Most of us believe that religion makes people have better morals but this study has proven this stereotype wrong. This study was led by Professor Jean Decety and it had a look at many children located in different areas of the world, with different religions. It focused on their behavior and their likeliness to share, along with their ways of judging others.
The authors of The Negative Association Between Religiousness and Children’s Altruism Across the World said: “Overall, our findings … contradict the commonsense and popular assumption that children from religious households are more altruistic and kind towards others,”
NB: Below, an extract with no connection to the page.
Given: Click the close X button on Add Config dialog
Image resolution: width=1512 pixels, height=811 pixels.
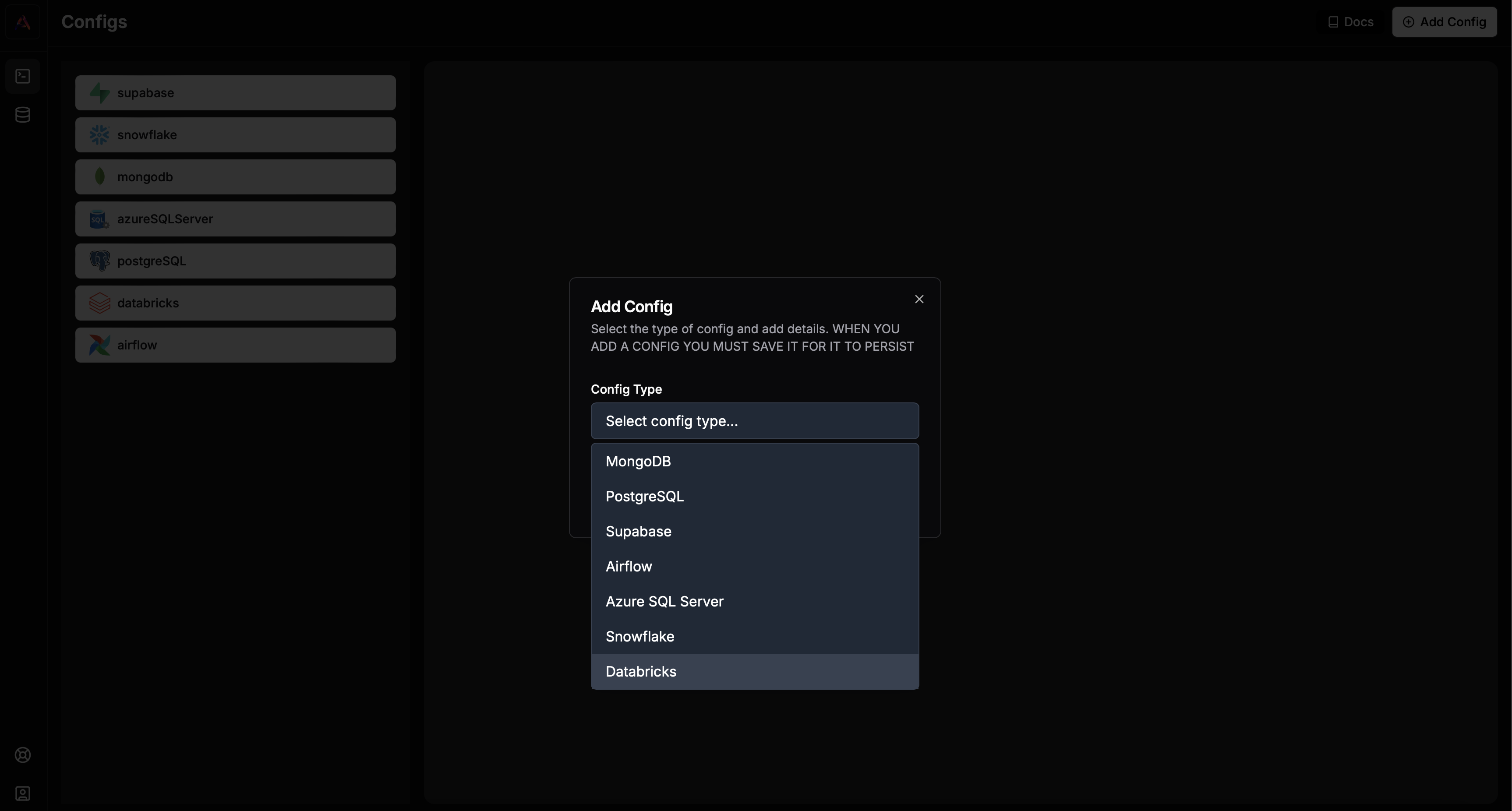Looking at the screenshot, I should (919, 299).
“More generally, they call into question whether religion is vital for moral development, supporting the idea that secularization of moral discourse will not reduce human kindness – in fact, it will do just the opposite.”
When they asked the children about those stickers and after telling them that there was not enough to be shared, the researchers found which children have shared theirs. After, they showed them films of other kids behaving badly just to see their reactions.
They found out that “religiosity affects children’s punitive tendencies”. Long story short, religious children “frequently appear to be more judgmental of others’ actions,” said the study.
As defined by the Oxford English dictionary, Altruism is a ‘disinterested and selfless concern for the well-being of others.’ Yet these behaviors of altruism were defined as selfless has frustrated researchers and scientists for many years. As said in “The Selfish Gene”, which is a book published in 1976, altruism is genetically selfish.
However, this study has proven that altruism and religion are two sides of a single coin.
“It would be interesting to see further research in this area, but we hope this goes some way to undoing the idea that religious ethics are innately superior to the secular outlook. We suspect that people of all faiths and none share similar ethical principles in their day to day lives, albeit may express them differently depending on their worldview.”